LarkIT / newrelic-nfsiostat

NFS IOSTAT Module for NewRelic
2 stars 3 forks source link

NFS data not displaying #6

Closed ghost closed 10 years ago

ghost commented 10 years ago

While trying to set this up on a centos 6 server (testing purposes before moving to production) I discovered that there was no data being sent to newrelic.

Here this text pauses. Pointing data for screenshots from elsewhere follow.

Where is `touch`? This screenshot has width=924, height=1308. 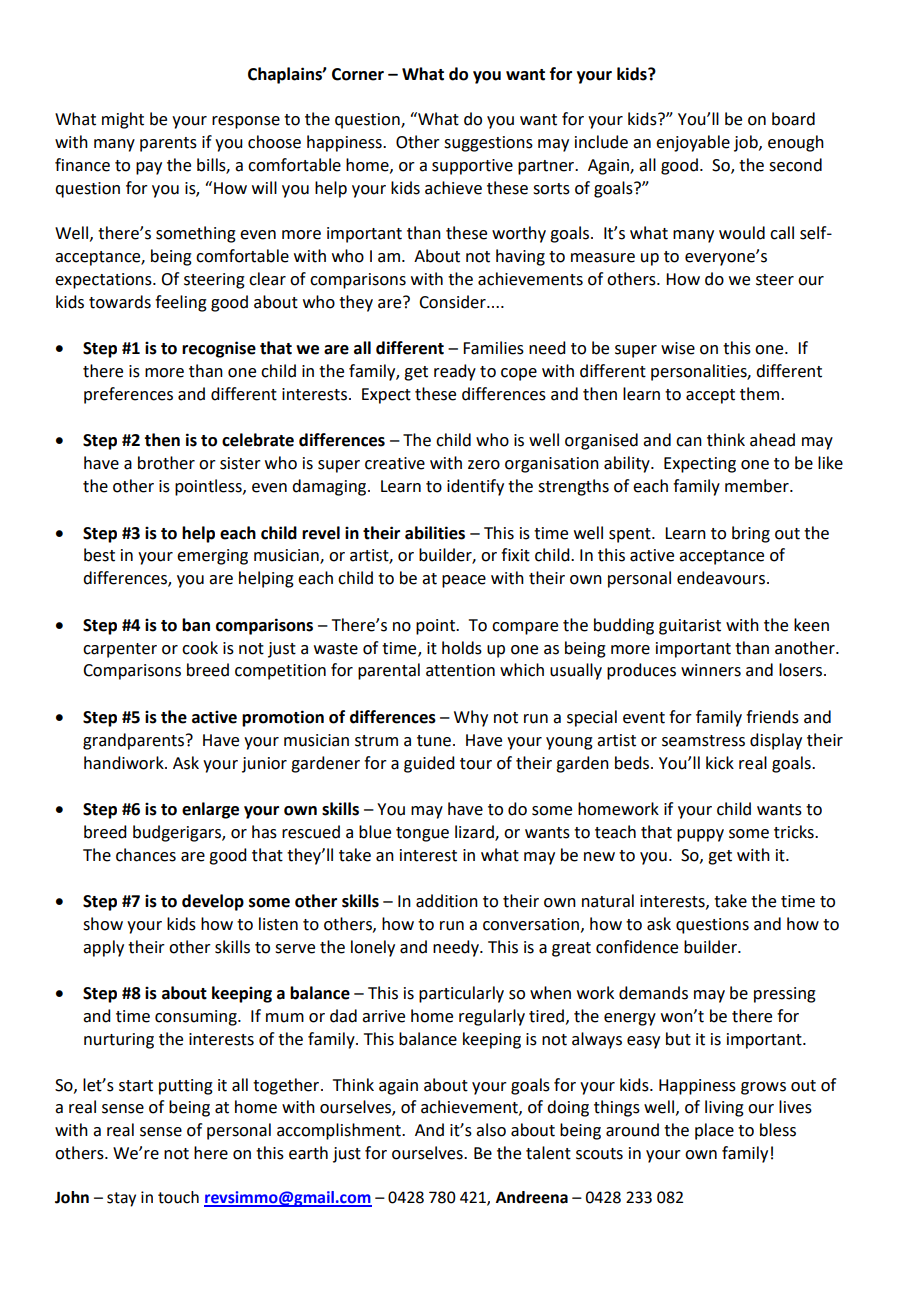
touch is located at coordinates (178, 1197).
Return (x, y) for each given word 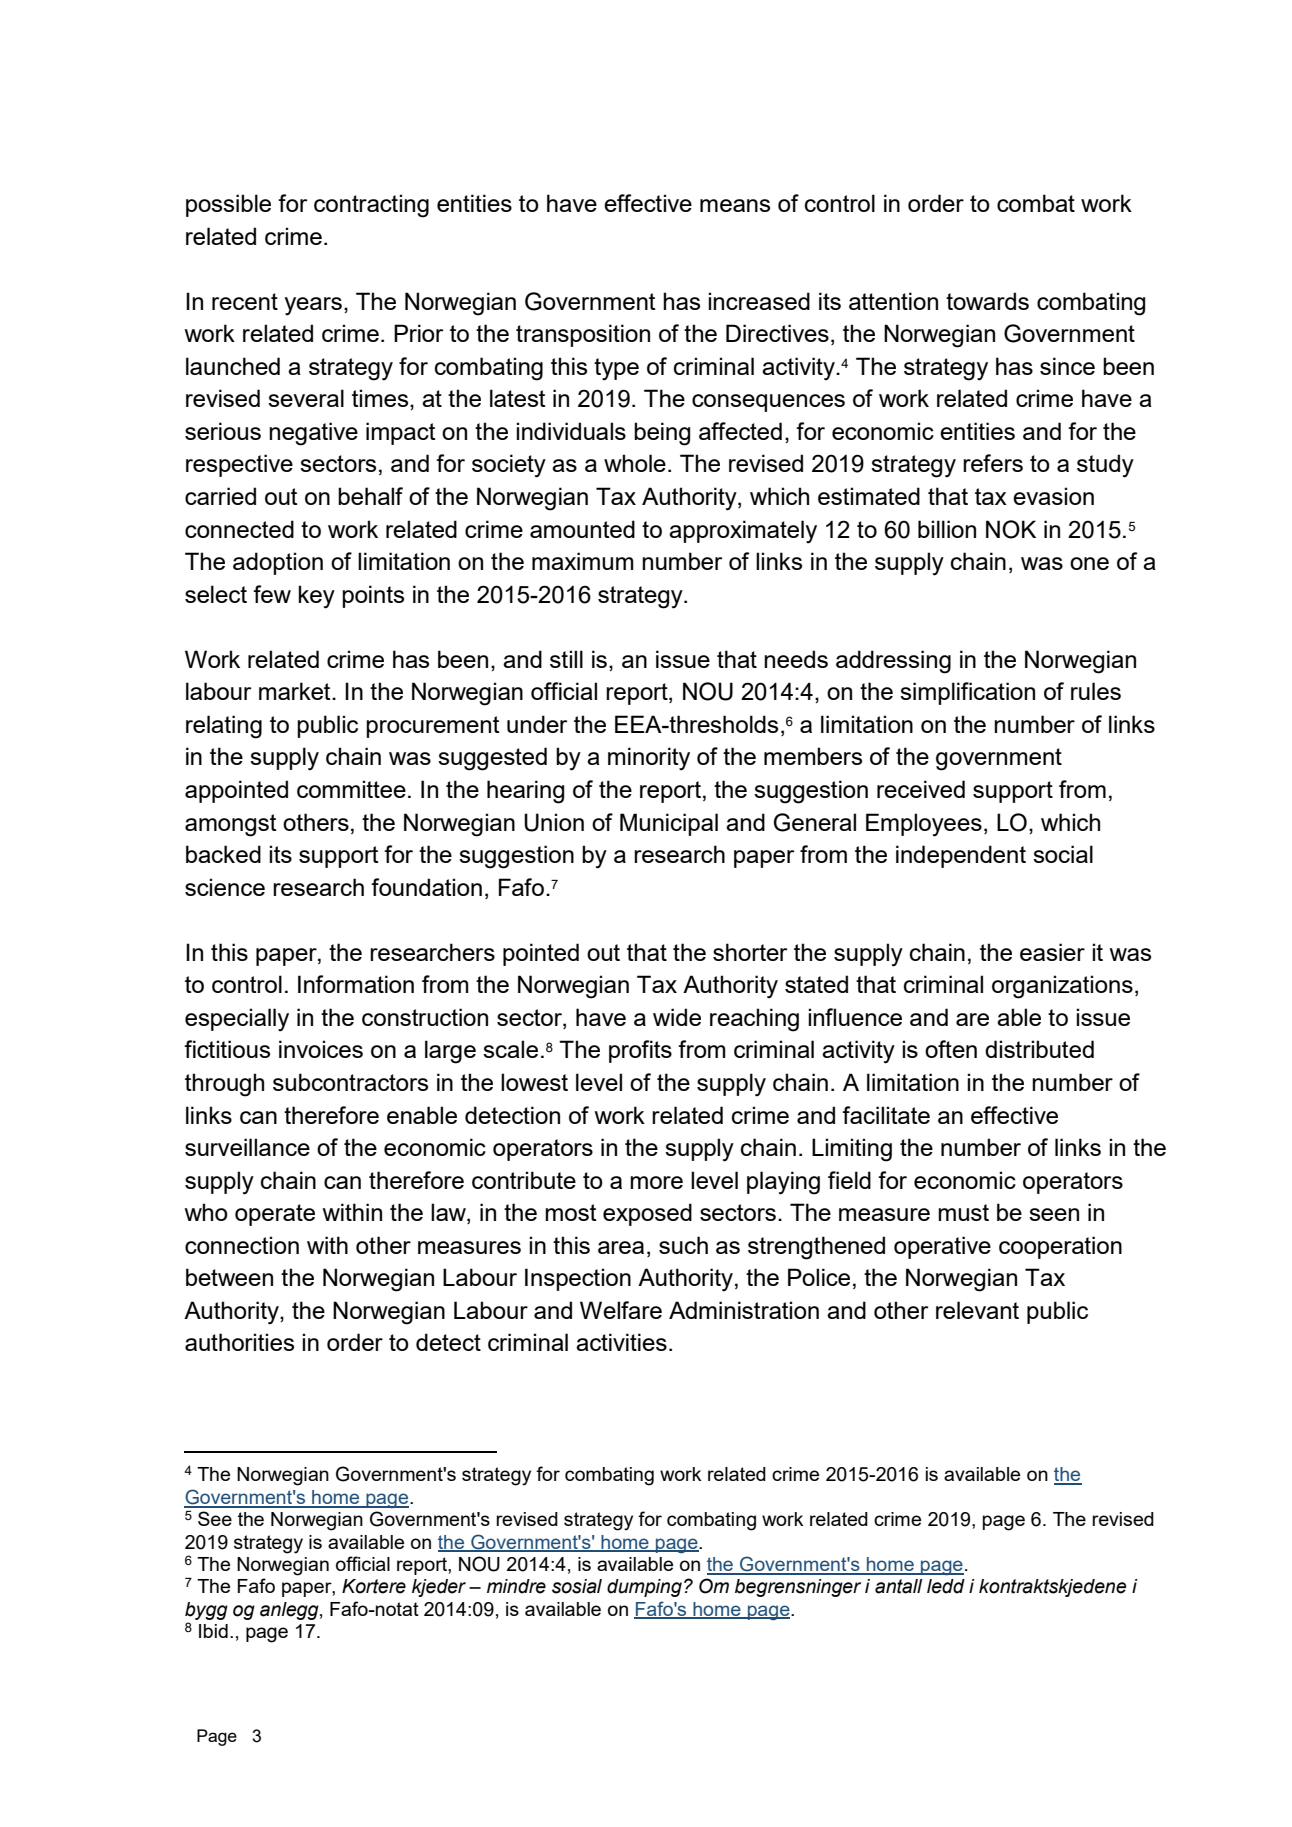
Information (356, 984)
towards (987, 301)
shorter (750, 952)
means (735, 205)
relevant (977, 1310)
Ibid (213, 1631)
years (313, 306)
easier (1052, 952)
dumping (644, 1588)
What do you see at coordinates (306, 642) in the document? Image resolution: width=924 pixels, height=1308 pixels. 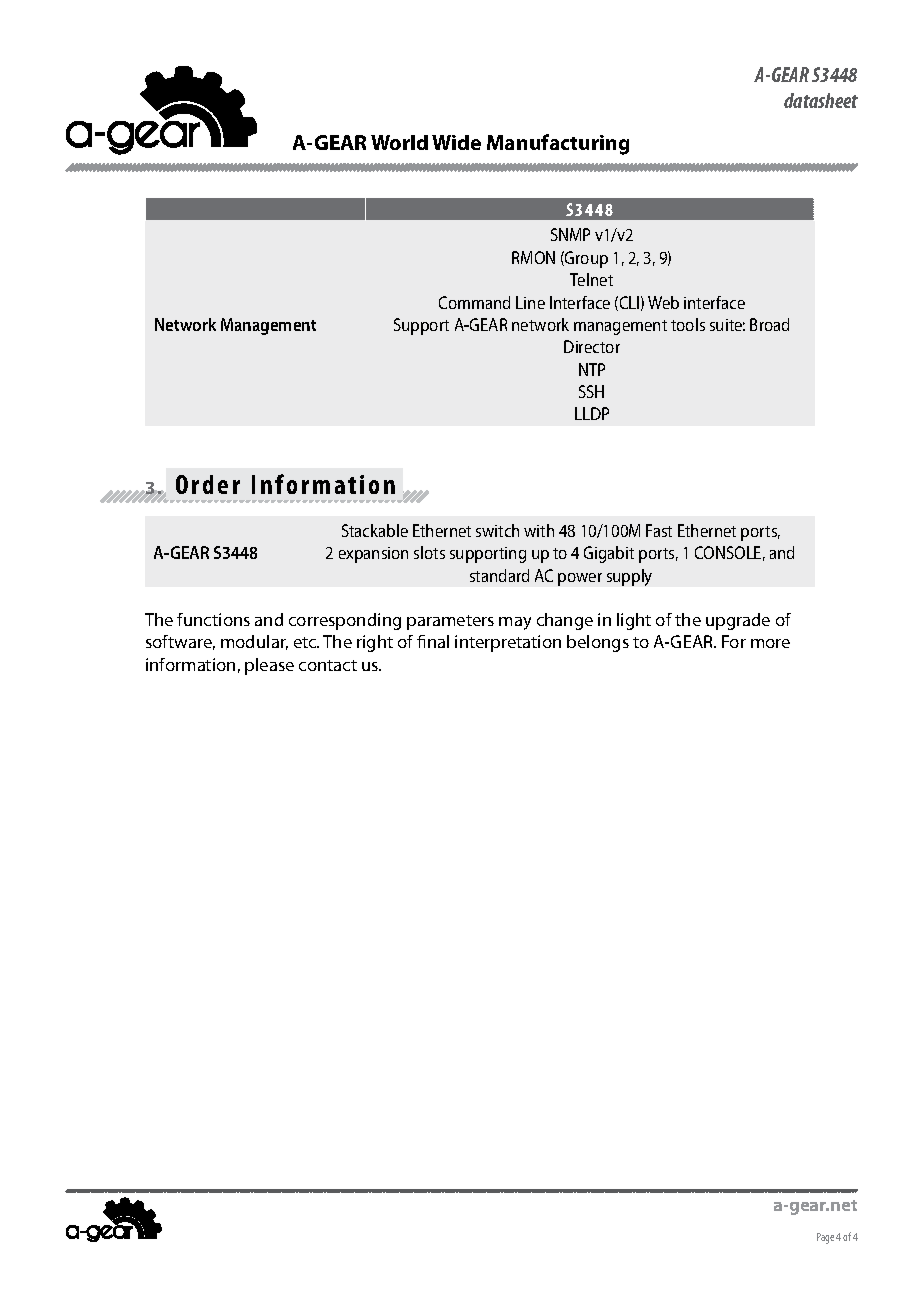 I see `etc` at bounding box center [306, 642].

was working on CentOS release 6.4 (Final) Linux default-centos-64.vagrantup.com 2.6.32-358.el6.x86_64 #1 SMP Fri Feb 22 00:31:26 UTC 2013 x86_64 x86_64 x86_64 GNU/Linux

Upon discussions in https://github.com/LarkIT/newrelic-nfsiostat/issues/3 I took the advice and enabled the debug option in the python code

origin error was:

errors  line 187, in _get_nfs_stat_for
    op_prefix + '/Operations[ops/second]': op_stat[0],
TypeError: 'NoneType' object is unsubscriptable

This lead me to believe something was being passed as None to op_stat and therefore erroring out.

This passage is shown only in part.